## Work to be completed
As you reproduce every line below, keep it exactly as written and leave out the images.

## Dataset content
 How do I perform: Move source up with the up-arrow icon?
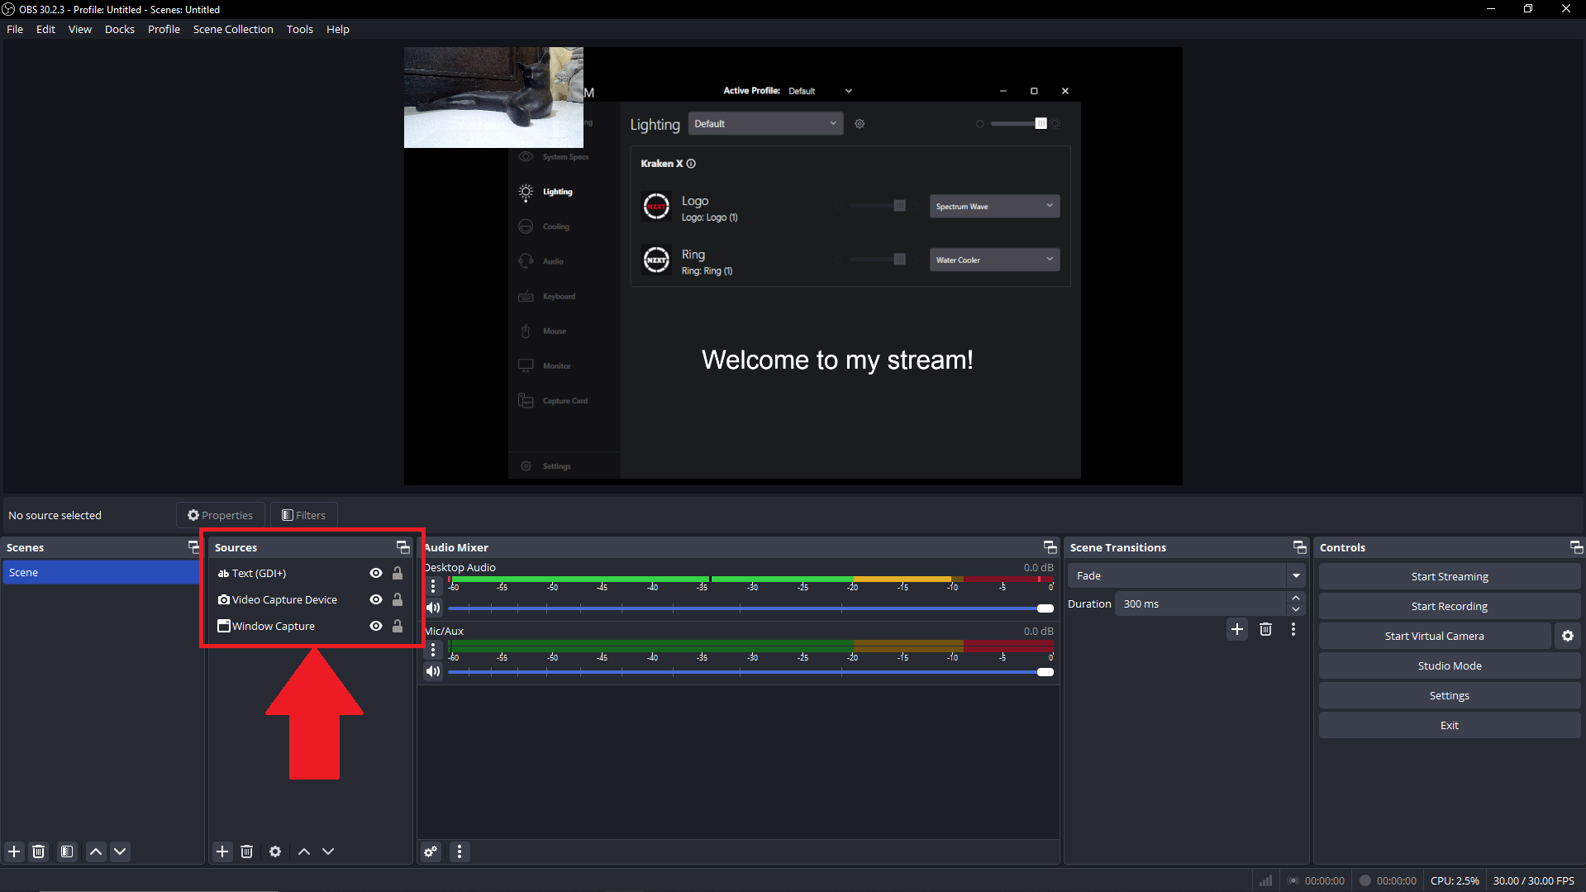tap(303, 851)
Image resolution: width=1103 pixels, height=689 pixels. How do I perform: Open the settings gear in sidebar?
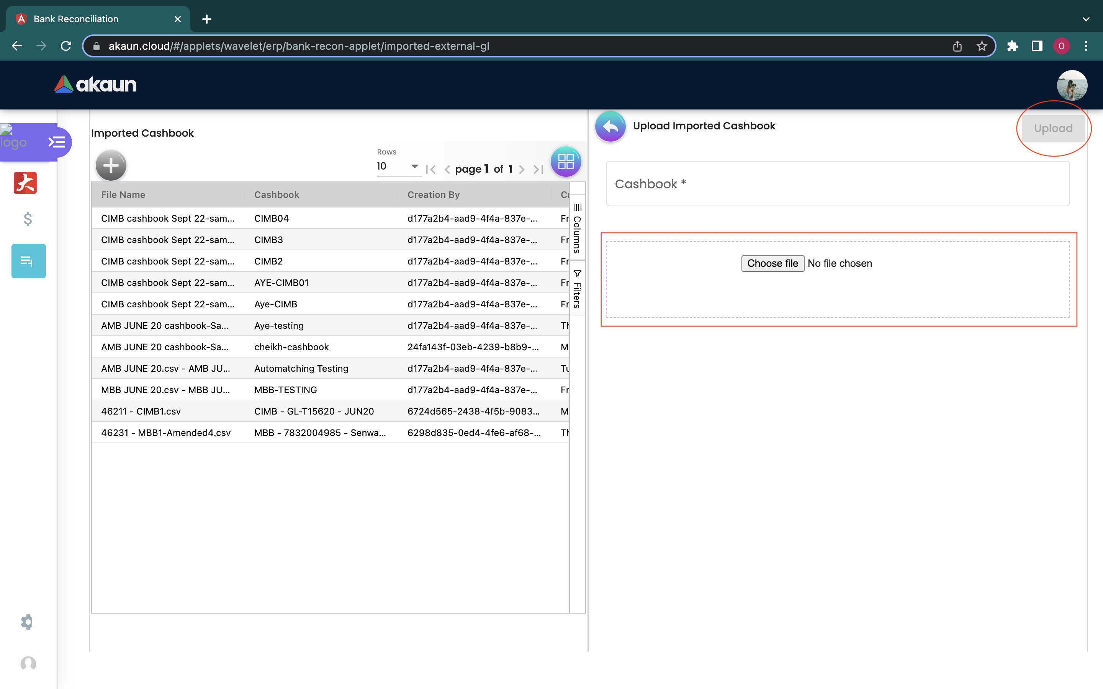click(x=27, y=622)
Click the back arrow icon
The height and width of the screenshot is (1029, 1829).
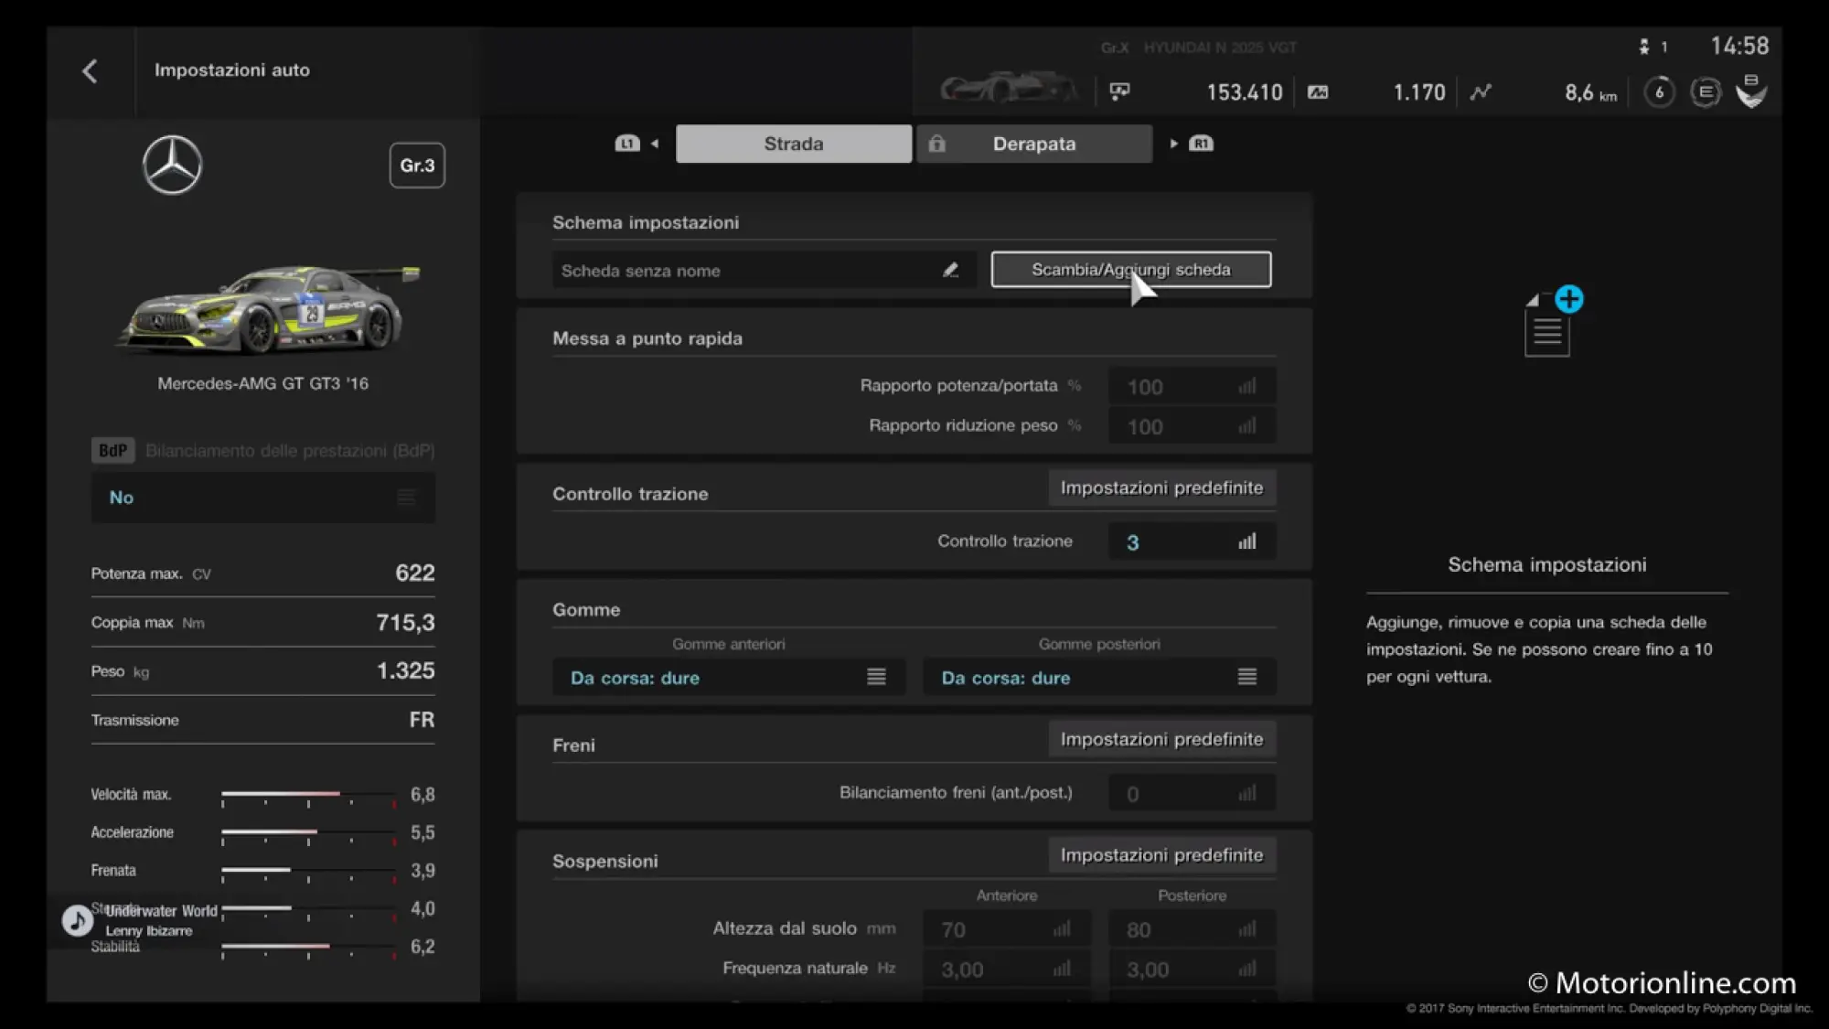point(90,71)
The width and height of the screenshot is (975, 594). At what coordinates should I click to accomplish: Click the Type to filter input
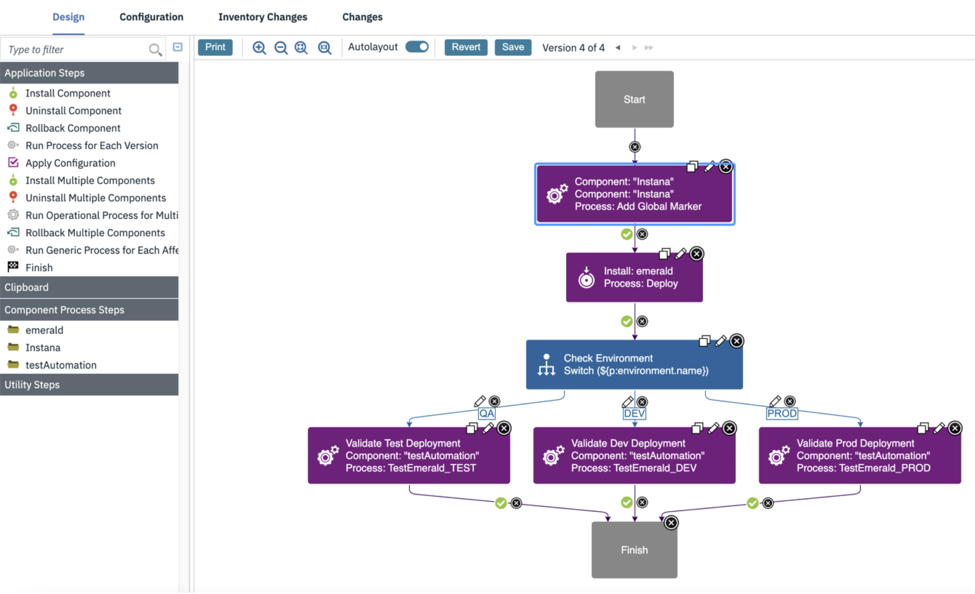click(75, 49)
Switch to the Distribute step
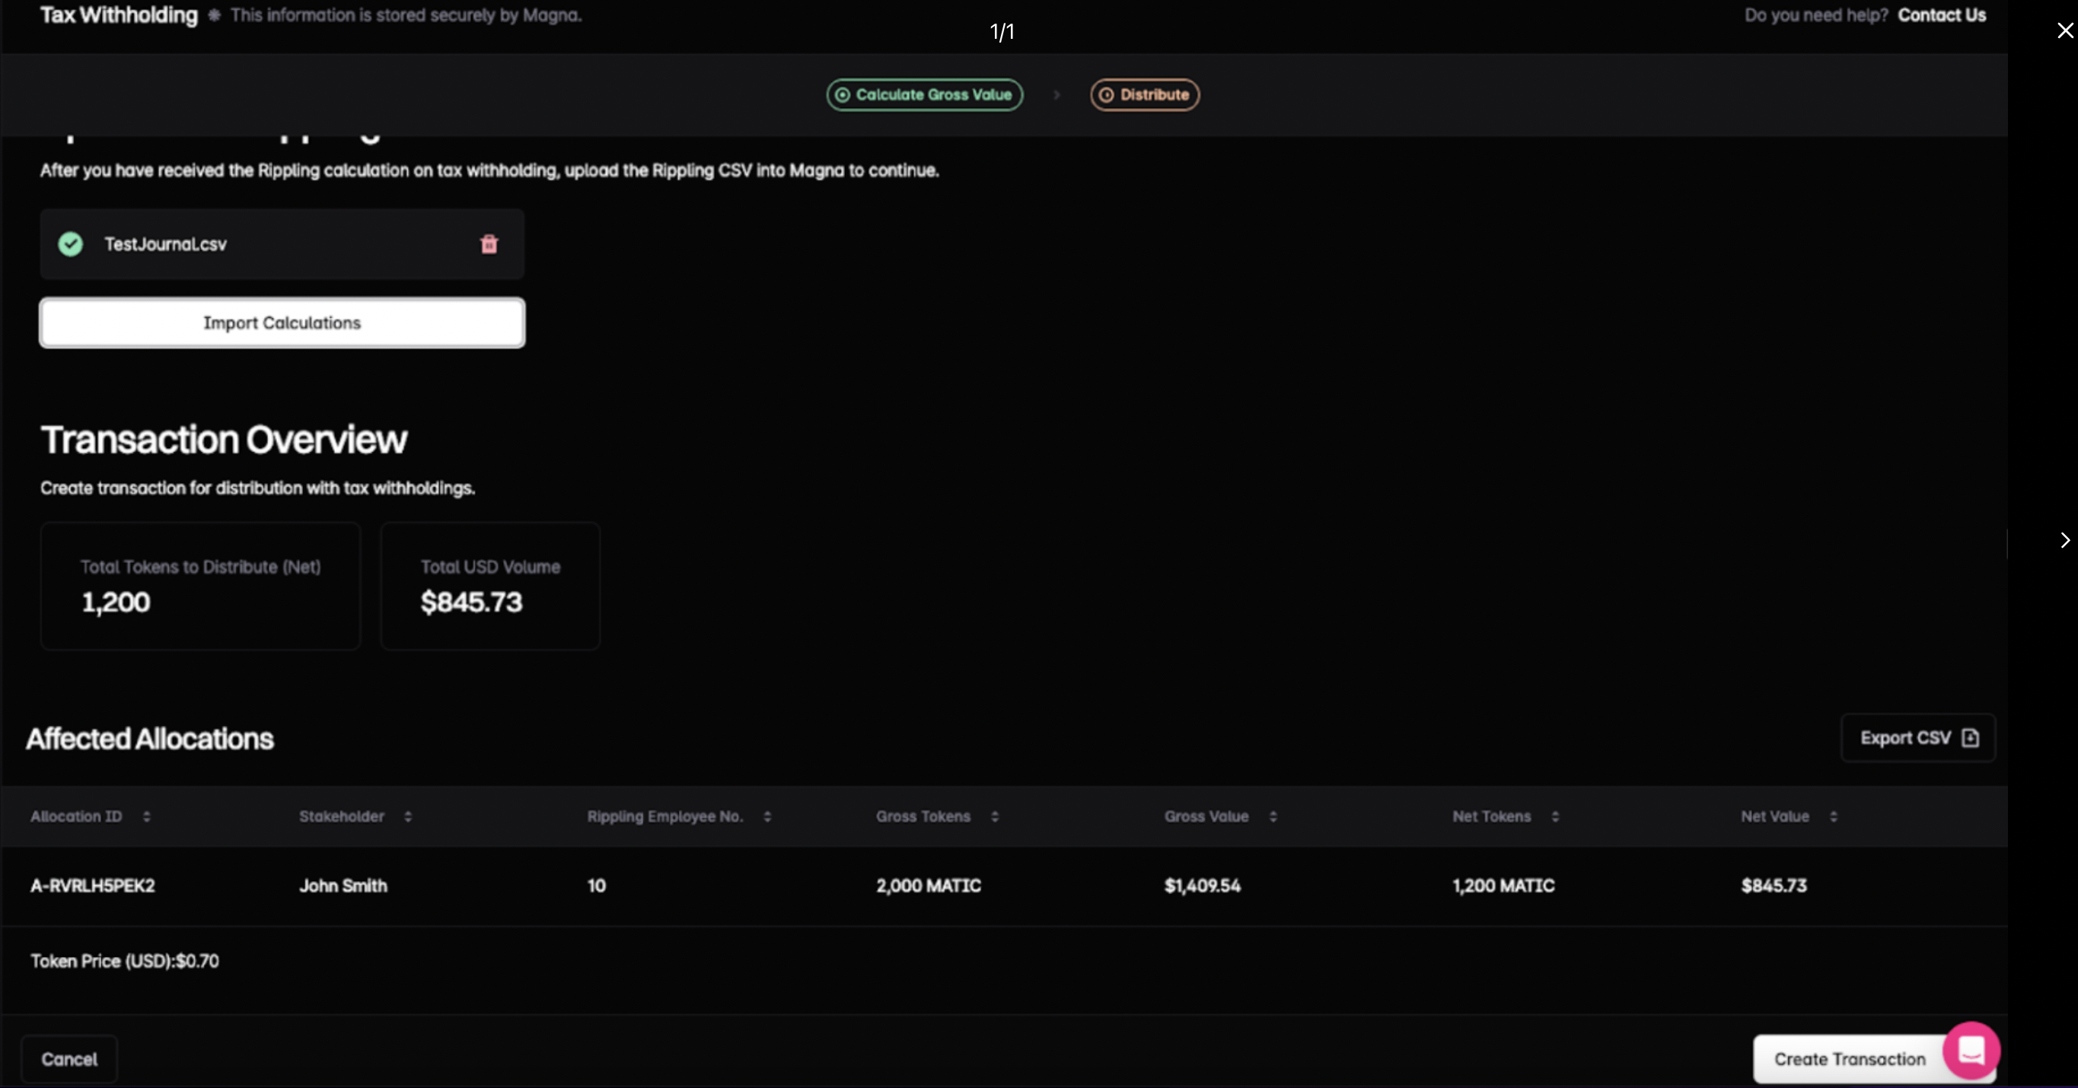Image resolution: width=2078 pixels, height=1088 pixels. [x=1144, y=94]
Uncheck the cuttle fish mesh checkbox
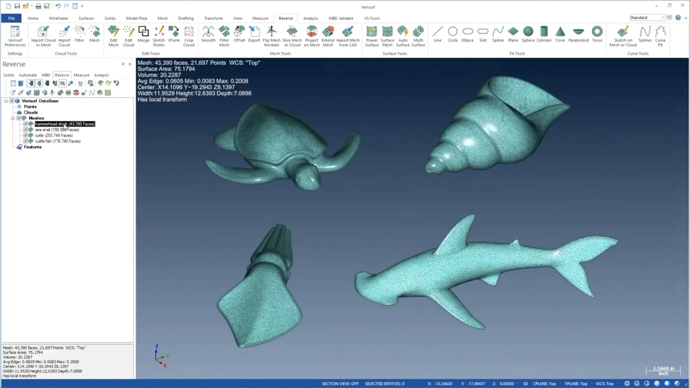 click(x=26, y=141)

## Written solution
 How do I perform: Move source up with the up-arrow icon?
tap(303, 851)
Image resolution: width=1103 pixels, height=689 pixels. How do I perform: Open the settings gear in sidebar?
click(x=27, y=622)
Click the back arrow icon
The height and width of the screenshot is (1029, 1829).
point(90,71)
The width and height of the screenshot is (975, 594). At what coordinates should I click to accomplish: Click the Type to filter input
click(75, 49)
Switch to the Distribute step
Image resolution: width=2078 pixels, height=1088 pixels. [x=1144, y=94]
Uncheck the cuttle fish mesh checkbox
 click(x=26, y=141)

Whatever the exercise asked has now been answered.